The schedule for the Deep Dive: Data Governance virtual conference is now live. Taking place October 1–3, 2025 this premier three-day event will bring together industry leaders and world-class experts to explore the latest advancements in Data Governance and Open Source AI.
From a strong pool of 50 proposals, we’ve curated 12 standout sessions across three key themes:
- Stewards of the data commons
- Frameworks for data governance
- Building and preserving public datasets
Explore the preliminary schedule below or access it via our mobile website:
| Time (EDT, UTC -4) | Session | Speaker |
| October 1st | Stewards of the data commons | |
| 12:00 PM | Opening Keynote: Data is the key to Open Source AI | Stefano Maffulli |
| 12:15 PM | A data pathway to building public AI | Alek Tarkowski |
| 1:00 PM | Governments as data providers for AI | Neil Majithia |
| 1:45 PM | Copycats and the Commons: Governing Open Data for Trustworthy AI | Natalia-Rozalia |
| 2:30 PM | Sovereign by Design: A Blueprint for Federated, Consent-Based AI Systems | Sal Kimmich |
| 3:15 PM | Wrap-Up + Live Q&A | Nick Vidal |
| October 2nd | Frameworks for data governance | |
| 12:00 PM | Keynote: Trends and Insights of China Open Source Ecosystem in AI Era | Nadia Jiang, Emily Chen |
| 12:15 PM | New licensing initiatives for AI training data | Ramya Chandrasekhar |
| 1:00:00 PM | How Data Provenance Powers Trustworthy AI | Lisa Bobbitt |
| 1:45 PM | The CLeAR Documentation Framework for AI Transparency | Kasia Chmielinski |
| 2:30 PM | Bias Transparency in Human-AI Systems: Open Data Governance Frameworks for AIED | Chaeyeon Lim |
| 3:15 PM | Wrap-Up + Live Q&A | Nick Vidal |
| October 3rd | Building and preserving public datasets | |
| 12:00 PM | Keynote: What should open source AI aspire to be? | Stefan Baack, Kasia Odrozek |
| 12:15 PM | Building Public Data for LLMs | Stella Biderman |
| 1:00 PM | A new paradigm for publishing library collections: Institutional Books 1.0, a 242B token dataset | Greg Leppert, Matteo Cargnelutti, Catherine Brobston |
| 1:45 PM | Beyond Extraction: Building Community-Centered Speech Data | Jessica Rose |
| 2:30 PM | Saving What’s Ours: The Data Rescue Project and the Fight for Public Data | Lynda Kellam, Mikala Narlock |
| 3:15 PM | Live Q&A + Closing Remarks | Stefano Maffulli |
The Deep Dive: Data Governance conference builds on the momentum of past events organized by the OSI, including the Deep Dive: AI webinars held in 2023, the Data in Open Source AI workshop held in 2024, and the early-2025 white paper “Data Governance in Open Source AI: enabling responsible and systematic access.”

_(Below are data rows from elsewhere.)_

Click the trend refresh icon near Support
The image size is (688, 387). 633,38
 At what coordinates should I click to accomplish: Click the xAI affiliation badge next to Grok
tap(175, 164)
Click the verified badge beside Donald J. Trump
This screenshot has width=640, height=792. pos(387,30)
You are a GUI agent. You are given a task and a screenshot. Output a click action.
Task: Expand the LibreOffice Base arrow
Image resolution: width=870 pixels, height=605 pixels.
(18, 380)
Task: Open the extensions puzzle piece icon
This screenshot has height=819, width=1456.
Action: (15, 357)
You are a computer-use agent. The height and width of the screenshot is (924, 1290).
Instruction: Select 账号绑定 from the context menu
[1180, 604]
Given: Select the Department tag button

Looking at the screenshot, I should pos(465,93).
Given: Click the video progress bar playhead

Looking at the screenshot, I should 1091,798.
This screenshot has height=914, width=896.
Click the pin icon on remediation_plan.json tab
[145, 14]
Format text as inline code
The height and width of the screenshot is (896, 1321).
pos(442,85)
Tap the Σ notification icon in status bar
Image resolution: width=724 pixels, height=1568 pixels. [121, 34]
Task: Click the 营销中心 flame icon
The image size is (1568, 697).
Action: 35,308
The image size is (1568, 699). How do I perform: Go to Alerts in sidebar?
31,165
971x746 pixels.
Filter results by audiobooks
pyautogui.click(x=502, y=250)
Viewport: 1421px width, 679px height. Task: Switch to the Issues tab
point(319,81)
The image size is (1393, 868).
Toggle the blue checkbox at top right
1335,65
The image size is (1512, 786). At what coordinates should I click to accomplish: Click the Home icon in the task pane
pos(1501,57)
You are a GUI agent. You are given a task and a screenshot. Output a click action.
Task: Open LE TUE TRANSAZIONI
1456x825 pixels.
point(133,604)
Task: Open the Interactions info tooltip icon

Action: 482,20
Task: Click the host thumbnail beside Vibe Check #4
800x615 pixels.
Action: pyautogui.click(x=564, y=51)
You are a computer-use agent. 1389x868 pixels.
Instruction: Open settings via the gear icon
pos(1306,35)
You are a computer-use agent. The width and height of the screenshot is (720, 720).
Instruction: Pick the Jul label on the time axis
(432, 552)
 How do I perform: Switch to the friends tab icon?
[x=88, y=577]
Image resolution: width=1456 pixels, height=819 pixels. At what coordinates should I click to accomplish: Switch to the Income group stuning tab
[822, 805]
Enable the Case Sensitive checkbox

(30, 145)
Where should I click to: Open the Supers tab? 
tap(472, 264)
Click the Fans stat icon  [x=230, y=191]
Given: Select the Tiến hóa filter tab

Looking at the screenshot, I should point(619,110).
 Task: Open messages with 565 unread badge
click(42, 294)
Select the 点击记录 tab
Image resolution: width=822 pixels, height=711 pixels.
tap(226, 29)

Data governance and Open Source AI are evolving rapidly, and this event is your opportunity to stay at the forefront. OSI’s Deep Dive brings together leading experts to share practical insights, emerging trends, and proven strategies that organizations of all sizes can apply. Registration is free and we invite you to join us.
We would like to thank the authors who have submitted their proposals and the Program Committee: Alek Tarkowski (Open Future), Anna Tumadóttir (Creative Commons), Carlo Piana (Open Source Initiative), Julie Hunter (Linagora), Masayuki Hatta (Surugadai University), Maximilian Gahntz (Mozilla Foundation), Nick Vidal (Open Source Initiative), Ramya Chandrasekhar (CNRS – Centre national de la recherche scientifique), Stefano Maffulli (Open Source Initiative), Shane Coughlan (OpenChain), and Malcolm Bain (Across Legal).